Professional ratings
Aggregate scores
| Source | Rating |
| Metacritic | 72/100 |
Review scores
| Source | Rating |
| AllMusic |  |
| Pitchfork Media | 7.3/10.0 |

==Background and recording==
In a 2015 interview with the Chicagoist magazine, Hayes discussed the creation of the album:

"I've always liked rock'n'roll, so I'm kind of going back to things that I really liked in the past but had never thought of as a valid way to present my songs. I kind of wanted to reconnect with some of the things I liked when I started out with music as a kid. You know things like rock'n'roll and pranks and magic. It's actually what my first album might have sounded like if I had made an album before I made my first single.

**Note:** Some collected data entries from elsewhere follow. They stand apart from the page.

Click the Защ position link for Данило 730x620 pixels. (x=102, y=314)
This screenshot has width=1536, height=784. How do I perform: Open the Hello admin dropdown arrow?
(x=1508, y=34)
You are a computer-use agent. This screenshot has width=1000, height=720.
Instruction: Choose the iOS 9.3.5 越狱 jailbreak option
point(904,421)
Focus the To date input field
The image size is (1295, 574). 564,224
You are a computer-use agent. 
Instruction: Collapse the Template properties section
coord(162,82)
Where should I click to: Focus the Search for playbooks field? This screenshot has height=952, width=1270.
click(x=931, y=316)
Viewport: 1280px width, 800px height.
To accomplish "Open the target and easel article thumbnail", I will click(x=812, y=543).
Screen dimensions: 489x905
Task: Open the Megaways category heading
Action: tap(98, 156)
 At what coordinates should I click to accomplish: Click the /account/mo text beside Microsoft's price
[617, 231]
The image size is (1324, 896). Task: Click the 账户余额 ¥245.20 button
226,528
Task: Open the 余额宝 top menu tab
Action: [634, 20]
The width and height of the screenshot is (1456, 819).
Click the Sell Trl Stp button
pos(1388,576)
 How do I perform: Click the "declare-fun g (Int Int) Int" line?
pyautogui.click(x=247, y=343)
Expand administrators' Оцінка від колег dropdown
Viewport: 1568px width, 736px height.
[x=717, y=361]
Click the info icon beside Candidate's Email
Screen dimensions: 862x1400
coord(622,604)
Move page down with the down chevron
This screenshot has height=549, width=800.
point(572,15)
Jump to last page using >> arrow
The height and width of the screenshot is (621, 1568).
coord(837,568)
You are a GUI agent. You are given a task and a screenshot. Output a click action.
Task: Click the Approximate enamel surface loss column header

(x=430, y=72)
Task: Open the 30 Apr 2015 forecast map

I've done a lot of things on records in a lot of different ways, but I've never done anything that might be considered scaled-back, or rudimentary, or raw. However, as much as the band is the center of this album, we didn't just turn on some mics and bang out the tunes. Just because it doesn't immediately sound densely layered, it doesn't mean that the songs aren't well arranged. The overdubs on Slurrup are closer to supporting the overall sound of the band, which is something that Nathan and I really worked hard on. I really wanted this album to sound and feel more like a band, and I think that we were able to do that. I think we were able to capture that sense of interaction that happens when people play together in a room and not bury it under too much other stuff."

In spite of the record being closer to the sound of three people in a room, Hayes and his companions on Slurrup - John San Juan on bass and Eric Reidleberger on drums, found ways to replicate a layered sound with a stripped down band. For example, San Juan's bass lines are more like counter melodies rather than a simple driving force."

"When you're doing something like what we did with less instrumentation, the challenge is to imply the other things that need to be there without overdoing it," Hayes explained. "It really helped a lot for John to not just play the bottom root notes or the fifths on the bass, but to add in counter melodies to make it work.""

Slurrup is full of strange instrumental interludes and surreal yet humorous sound collages. Channel 44 contains three minutes of what sounds like an amusement park ride from the other side, and the album ends with the sound of something slurping from a bowl.

==Track listing==

Side One
1. "Slurrup"
2. "One Way Out"
3. "Nothing Wrong"
4. "Get It Right"
5. "Theme From Mindball"
6. "Fokus"
7. "Greenfield"

Side Two
1. "Keys To Heaven"
2. "Long Day"
3. "Channel 44"
4. "Outhouse"
5. "August Fourteen"
6. "Fight Magic With Magic"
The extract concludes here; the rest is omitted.